Segment Open

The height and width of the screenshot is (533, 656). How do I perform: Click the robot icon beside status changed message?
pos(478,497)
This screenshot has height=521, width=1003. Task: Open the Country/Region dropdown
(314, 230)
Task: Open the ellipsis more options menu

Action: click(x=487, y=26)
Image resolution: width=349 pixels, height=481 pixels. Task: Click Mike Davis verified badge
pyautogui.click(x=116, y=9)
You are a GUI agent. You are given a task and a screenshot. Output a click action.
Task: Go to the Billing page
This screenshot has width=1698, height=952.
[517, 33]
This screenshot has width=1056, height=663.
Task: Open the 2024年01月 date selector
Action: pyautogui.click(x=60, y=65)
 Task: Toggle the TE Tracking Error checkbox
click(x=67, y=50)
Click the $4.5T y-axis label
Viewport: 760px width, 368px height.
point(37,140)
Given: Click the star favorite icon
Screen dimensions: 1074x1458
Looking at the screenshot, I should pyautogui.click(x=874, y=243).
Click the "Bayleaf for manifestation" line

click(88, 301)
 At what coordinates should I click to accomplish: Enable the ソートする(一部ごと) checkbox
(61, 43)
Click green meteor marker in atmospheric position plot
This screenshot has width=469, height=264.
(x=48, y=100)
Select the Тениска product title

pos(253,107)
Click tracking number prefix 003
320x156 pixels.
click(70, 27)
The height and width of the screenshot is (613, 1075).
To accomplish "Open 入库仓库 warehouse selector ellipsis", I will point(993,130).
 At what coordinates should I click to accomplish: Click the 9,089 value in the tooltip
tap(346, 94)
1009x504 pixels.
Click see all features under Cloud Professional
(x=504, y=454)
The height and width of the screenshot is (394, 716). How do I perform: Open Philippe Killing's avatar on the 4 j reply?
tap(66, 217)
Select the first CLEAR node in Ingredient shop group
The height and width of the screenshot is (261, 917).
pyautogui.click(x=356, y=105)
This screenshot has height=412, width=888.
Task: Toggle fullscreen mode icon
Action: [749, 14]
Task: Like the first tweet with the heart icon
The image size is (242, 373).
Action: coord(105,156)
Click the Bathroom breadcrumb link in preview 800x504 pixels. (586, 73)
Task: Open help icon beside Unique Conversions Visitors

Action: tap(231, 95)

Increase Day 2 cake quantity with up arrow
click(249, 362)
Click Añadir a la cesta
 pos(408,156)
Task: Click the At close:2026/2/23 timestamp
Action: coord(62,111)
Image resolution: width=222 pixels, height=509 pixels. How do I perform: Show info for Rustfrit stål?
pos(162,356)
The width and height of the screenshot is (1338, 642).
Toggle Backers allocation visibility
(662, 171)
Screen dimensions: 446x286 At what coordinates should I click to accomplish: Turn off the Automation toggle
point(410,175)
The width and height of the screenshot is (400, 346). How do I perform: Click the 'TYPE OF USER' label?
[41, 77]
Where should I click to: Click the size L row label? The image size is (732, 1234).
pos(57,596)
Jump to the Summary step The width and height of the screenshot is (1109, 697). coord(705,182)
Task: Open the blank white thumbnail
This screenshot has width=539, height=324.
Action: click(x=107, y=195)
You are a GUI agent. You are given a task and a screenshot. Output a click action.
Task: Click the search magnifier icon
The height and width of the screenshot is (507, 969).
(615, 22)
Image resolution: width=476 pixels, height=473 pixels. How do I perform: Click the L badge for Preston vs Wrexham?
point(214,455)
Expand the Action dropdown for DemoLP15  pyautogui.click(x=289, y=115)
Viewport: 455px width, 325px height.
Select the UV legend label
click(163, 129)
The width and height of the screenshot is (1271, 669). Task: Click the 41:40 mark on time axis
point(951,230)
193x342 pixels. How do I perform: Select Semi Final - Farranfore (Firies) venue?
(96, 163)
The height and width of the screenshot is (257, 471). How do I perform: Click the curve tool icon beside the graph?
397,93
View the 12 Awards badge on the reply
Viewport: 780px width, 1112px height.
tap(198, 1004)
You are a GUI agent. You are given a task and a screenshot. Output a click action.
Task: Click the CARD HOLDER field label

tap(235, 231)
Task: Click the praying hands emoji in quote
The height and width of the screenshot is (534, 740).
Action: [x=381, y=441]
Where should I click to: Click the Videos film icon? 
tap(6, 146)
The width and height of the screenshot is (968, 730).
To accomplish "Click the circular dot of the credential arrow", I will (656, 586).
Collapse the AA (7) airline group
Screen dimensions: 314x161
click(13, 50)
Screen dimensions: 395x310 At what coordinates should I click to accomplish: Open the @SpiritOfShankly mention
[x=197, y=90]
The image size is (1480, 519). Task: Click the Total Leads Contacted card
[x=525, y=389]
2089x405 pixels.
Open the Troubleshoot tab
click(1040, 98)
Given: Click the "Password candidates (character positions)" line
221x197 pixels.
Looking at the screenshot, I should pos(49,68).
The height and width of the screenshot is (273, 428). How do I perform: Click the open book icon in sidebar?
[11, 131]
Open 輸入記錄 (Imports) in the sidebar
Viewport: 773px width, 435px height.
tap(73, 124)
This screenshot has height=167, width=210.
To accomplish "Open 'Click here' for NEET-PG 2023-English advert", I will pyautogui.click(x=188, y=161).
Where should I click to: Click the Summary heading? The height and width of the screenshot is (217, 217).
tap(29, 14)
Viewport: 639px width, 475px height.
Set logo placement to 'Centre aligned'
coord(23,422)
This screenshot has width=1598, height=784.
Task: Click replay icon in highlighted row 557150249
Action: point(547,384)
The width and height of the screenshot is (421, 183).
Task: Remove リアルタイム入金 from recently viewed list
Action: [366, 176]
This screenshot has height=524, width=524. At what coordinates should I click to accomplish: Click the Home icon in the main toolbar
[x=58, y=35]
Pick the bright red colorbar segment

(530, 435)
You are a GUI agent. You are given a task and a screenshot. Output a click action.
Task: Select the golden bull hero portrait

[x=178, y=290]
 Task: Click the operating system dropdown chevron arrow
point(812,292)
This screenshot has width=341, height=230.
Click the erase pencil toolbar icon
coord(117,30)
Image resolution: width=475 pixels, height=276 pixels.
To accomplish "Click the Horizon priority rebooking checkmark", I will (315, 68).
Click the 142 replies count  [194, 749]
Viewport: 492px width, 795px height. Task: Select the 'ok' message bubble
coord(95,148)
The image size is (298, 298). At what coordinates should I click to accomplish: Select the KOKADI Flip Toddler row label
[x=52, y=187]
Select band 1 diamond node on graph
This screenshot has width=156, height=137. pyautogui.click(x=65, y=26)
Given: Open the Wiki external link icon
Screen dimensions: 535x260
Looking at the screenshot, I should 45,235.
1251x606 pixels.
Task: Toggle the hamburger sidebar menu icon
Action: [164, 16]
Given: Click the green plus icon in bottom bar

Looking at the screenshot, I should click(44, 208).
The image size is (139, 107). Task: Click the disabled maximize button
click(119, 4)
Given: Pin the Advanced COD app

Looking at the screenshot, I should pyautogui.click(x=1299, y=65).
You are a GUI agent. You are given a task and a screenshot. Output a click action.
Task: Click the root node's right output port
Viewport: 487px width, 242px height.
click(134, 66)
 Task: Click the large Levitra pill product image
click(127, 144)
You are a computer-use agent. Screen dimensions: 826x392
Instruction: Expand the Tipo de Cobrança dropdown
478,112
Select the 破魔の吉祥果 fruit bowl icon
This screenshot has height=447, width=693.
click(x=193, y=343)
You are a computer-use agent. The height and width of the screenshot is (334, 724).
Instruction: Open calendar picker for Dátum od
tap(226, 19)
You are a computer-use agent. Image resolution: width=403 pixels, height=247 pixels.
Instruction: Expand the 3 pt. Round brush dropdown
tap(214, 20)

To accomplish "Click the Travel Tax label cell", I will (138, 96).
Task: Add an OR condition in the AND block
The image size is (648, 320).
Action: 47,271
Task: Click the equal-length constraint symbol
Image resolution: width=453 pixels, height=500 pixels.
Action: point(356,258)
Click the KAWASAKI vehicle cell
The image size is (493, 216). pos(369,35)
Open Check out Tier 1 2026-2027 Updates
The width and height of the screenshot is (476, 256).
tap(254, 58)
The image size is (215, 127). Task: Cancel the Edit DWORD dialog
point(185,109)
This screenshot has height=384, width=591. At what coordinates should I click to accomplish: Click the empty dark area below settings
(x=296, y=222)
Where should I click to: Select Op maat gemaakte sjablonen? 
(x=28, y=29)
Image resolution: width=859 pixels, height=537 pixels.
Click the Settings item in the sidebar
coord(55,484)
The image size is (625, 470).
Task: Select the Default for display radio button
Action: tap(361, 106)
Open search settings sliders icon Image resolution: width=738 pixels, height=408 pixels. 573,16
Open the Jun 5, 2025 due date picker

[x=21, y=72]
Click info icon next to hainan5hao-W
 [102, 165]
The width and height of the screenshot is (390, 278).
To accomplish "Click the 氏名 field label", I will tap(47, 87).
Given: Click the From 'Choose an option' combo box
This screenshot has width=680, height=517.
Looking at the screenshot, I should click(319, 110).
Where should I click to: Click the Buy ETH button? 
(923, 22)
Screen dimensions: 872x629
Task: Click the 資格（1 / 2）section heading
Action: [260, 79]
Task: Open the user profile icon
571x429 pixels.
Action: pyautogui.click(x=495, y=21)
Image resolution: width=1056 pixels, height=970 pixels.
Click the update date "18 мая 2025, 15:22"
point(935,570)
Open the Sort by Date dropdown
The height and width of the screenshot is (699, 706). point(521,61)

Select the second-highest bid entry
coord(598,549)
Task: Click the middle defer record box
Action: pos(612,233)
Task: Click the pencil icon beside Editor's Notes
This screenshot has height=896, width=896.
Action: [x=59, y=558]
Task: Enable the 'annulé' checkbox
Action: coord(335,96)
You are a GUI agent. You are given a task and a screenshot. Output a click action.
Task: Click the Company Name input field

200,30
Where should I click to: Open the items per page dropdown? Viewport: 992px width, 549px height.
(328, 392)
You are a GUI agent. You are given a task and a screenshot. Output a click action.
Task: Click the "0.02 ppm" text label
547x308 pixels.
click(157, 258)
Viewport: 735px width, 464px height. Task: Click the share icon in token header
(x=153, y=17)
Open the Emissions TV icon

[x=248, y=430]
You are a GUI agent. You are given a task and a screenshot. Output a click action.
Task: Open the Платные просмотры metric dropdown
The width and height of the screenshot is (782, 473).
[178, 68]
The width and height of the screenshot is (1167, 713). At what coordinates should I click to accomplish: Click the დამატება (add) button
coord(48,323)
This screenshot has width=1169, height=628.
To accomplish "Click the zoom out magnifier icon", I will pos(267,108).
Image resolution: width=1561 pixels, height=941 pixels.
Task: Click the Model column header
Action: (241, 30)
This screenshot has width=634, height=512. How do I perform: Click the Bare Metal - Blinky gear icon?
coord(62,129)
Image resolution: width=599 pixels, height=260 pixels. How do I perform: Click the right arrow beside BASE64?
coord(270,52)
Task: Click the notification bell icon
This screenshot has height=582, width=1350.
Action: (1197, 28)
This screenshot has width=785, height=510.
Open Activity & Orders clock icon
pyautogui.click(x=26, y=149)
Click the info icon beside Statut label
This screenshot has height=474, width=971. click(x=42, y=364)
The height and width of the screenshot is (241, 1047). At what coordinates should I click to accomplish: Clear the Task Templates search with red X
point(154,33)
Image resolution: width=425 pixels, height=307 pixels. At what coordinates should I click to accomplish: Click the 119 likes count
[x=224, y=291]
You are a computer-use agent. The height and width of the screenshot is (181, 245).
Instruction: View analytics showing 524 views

Segment Closed

Exercise aim
In the listing above, find the line that contains "Click the info icon beside Statut label". Write it out exactly, along with each line after it up to and including the last.

Answer
Click the info icon beside Statut label
This screenshot has height=474, width=971. click(x=42, y=364)
The height and width of the screenshot is (241, 1047). At what coordinates should I click to accomplish: Clear the Task Templates search with red X
point(154,33)
Image resolution: width=425 pixels, height=307 pixels. At what coordinates should I click to accomplish: Click the 119 likes count
[x=224, y=291]
You are a computer-use agent. The height and width of the screenshot is (181, 245).
Instruction: View analytics showing 524 views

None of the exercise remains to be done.